Underscoring where the Tories’ interests lie and whom they are concerned with protecting, the Ontario government late last year passed legislation (Bill 218) that protects long-term care homes, including those owned by giant for-profit corporations, from civil lawsuits arising from their gross mismanagement of the pandemic.

The results of the commission echoed similar conclusions drawn in a report on pandemic readiness and response in long-term care that was issued by Ontario’s Auditor General Bonnie Lysyk on April 28. Lysyk’s report highlighted key issues within the long-term care sector, namely residents living in rooms with three or four occupants, care-home staff lacking adequate training to provide appropriate care, inconsistent practice of infection prevention and control even before the pandemic, and a “problematic enforcement practice.”

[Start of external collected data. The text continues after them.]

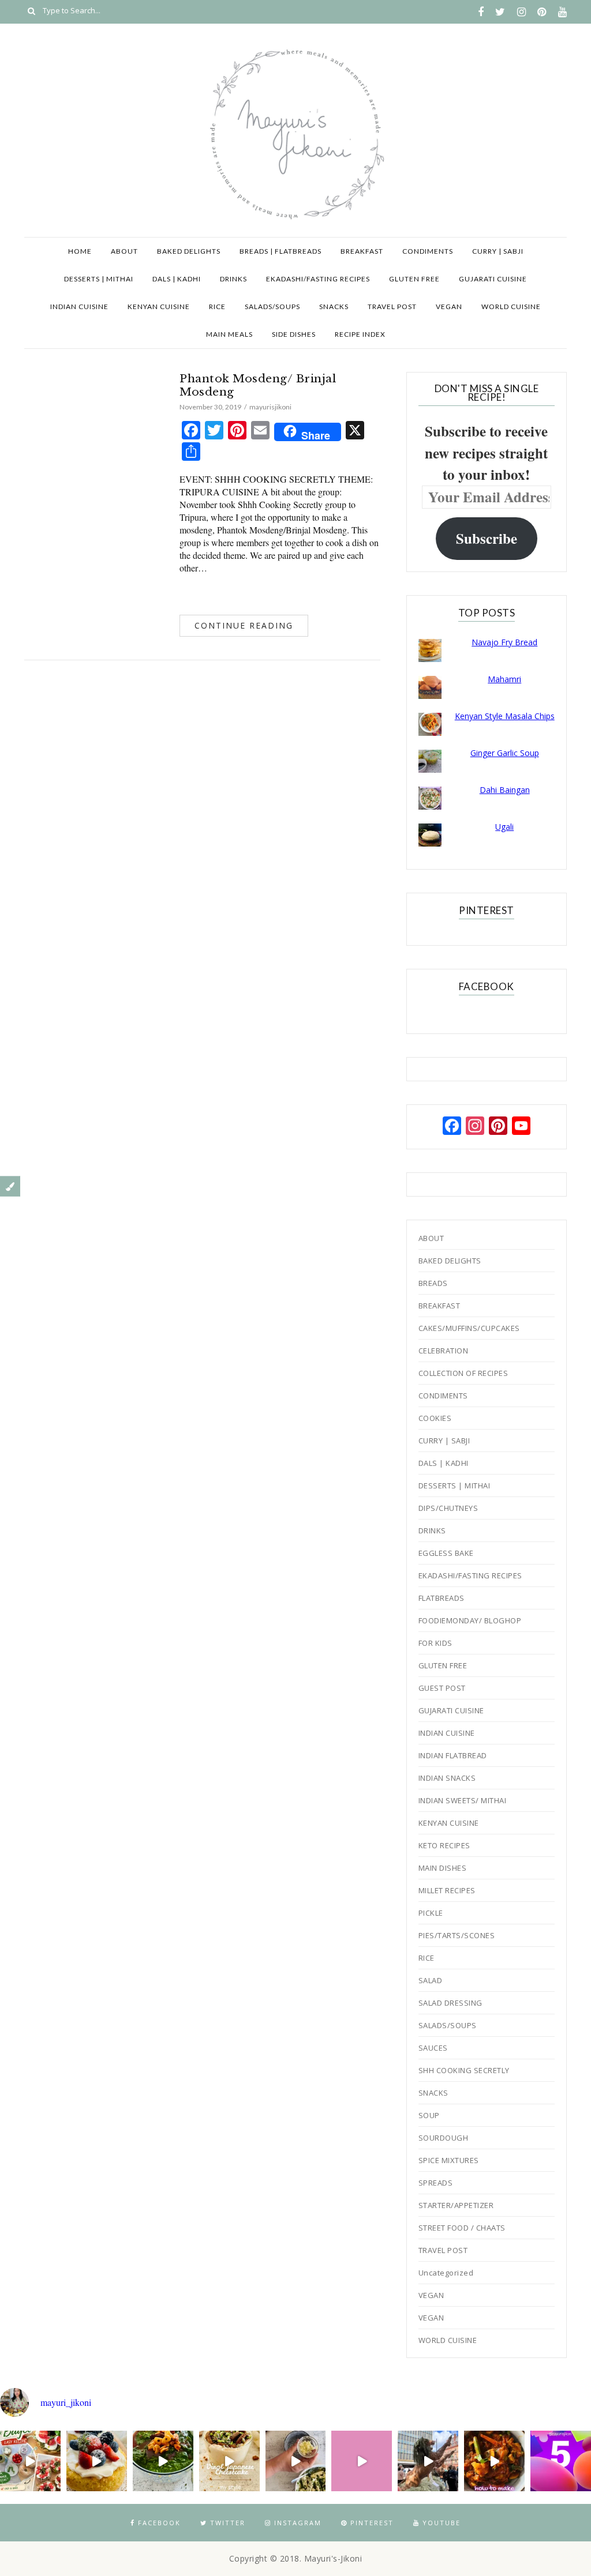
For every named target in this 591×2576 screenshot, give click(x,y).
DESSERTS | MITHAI (98, 278)
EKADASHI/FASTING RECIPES (318, 278)
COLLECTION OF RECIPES (463, 1373)
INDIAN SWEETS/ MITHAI (462, 1800)
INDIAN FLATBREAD (452, 1755)
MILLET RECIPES (447, 1890)
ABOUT (124, 251)
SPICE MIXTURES (448, 2160)
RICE (217, 306)
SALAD (430, 1980)
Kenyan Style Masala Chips (505, 715)
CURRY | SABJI (497, 251)
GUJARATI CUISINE (493, 278)
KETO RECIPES (444, 1845)
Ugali (504, 826)
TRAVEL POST (392, 306)
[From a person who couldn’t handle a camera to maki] (560, 2461)
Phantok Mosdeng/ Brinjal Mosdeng (257, 385)
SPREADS (435, 2183)
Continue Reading (243, 625)
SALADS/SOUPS (272, 306)
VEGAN (449, 306)
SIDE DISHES (294, 334)
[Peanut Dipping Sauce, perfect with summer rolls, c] (295, 2461)
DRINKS (233, 278)
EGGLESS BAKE (446, 1553)
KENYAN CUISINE (159, 306)
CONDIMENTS (427, 251)
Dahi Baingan (505, 789)
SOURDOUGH (443, 2138)
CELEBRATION (443, 1350)
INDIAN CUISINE (79, 306)
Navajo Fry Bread (504, 642)
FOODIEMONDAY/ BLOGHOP (470, 1620)
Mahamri (504, 679)
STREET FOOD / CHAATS (462, 2227)
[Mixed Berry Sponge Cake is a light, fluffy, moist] (96, 2461)
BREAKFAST (362, 251)
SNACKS (334, 306)
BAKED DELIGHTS (188, 251)
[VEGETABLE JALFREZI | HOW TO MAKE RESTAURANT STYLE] (494, 2461)
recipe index (360, 334)
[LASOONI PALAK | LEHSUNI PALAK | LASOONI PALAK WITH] (163, 2461)
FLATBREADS (441, 1598)
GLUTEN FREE (414, 278)
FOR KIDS (435, 1643)
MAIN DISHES (442, 1868)
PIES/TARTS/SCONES (456, 1935)
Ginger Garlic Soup (504, 752)
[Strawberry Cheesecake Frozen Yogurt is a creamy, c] (361, 2461)
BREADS (433, 1283)
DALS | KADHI (176, 278)
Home (80, 251)
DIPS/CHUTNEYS (448, 1508)
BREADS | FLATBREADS (280, 251)
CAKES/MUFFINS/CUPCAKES (469, 1328)
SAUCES (433, 2048)
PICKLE (430, 1913)
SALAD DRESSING (450, 2003)
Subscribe (486, 538)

A key reason for the lack of enforcement was the Ford government’s outrageous fall 2018 decision to discontinue proactive, comprehensive inspections of long-term care homes. An anonymous former provincial inspector of Ontario’s care homes recently spoke to Global News about the lack of enforcement. The inspector described a severe shortage of inspectors and an inability for them to impose fines, meaning that when care homes fail to meet standards, they have no financial or other compulsion to correct their non-compliance issues.

A prime example of this was the case of a Scarborough, Ontario, nursing home in which 81 residents died due to an outbreak in December. Two inspectors had visited the 254-bed nursing home ten times between January 7 and January 20, 2020, and had issued 13 written notices. The inspectors had been called to the home following numerous complaints ranging from nutrition and hydration concerns and understaffing to unexplained injuries.

A months-long Global News investigation has also brought to light documents that reveal that the Ford government was repeatedly warned about the risks in long-term care homes but ignored the appeals of scientists, doctors and seniors’ advocates for steps to prevent a second wave ravaging their residents. The documents include a letter from infection prevention and control leaders at Toronto-area hospitals, dated April 20, 2020, warning of the urgent need to train and hire more infection prevention experts, and a “lessons learned” list from the Ministry of Long-Term Care dated July 15, 2020, that stated the province knew it needed “thousands” of additional personal support workers.

Another document, dated July 24, 2020, was an Ontario Health review titled “Insights and Recommendations for Long-Term Care,” which warned that “[Long-term care] and public health are significantly under-resourced to meet IPAC standards to protect the basic needs of residents.”

Despite the overwhelming amount of evidence suggesting that major changes need to be immediately put in place in the long-term care sector to prevent further deaths, Ontario Health Minister Christine Elliot announced on April 28 that a new emergency order would allow the province to begin transferring patients from hospitals to long-term care homes in order to free up beds for the massive influx of COVID-19 patients entering hospitals due to the third wave of the pandemic. More infectious variants, including the B.1.1.7 British variant, have produced soaring infection rates among younger people, driving the number of intensive care patients to more than two times the upper limit set by the government for the maintenance of regular levels of care.

Even prior to this announcement, Ontario hospitals had begun discharging elderly patients. By April 22, over a thousand patients had been rapidly discharged and transferred to long-term care homes despite still requiring medical aid.

The new measures allow for patients to be transferred to any nursing home and without giving consent. The Ford government has made a feeble attempt to draw attention away from this concerning fact by emphasizing that those transferred will not be subject to the usual co-payment that homes normally charge upon receiving new patients, as if to infer that they are somehow the recipients of generosity.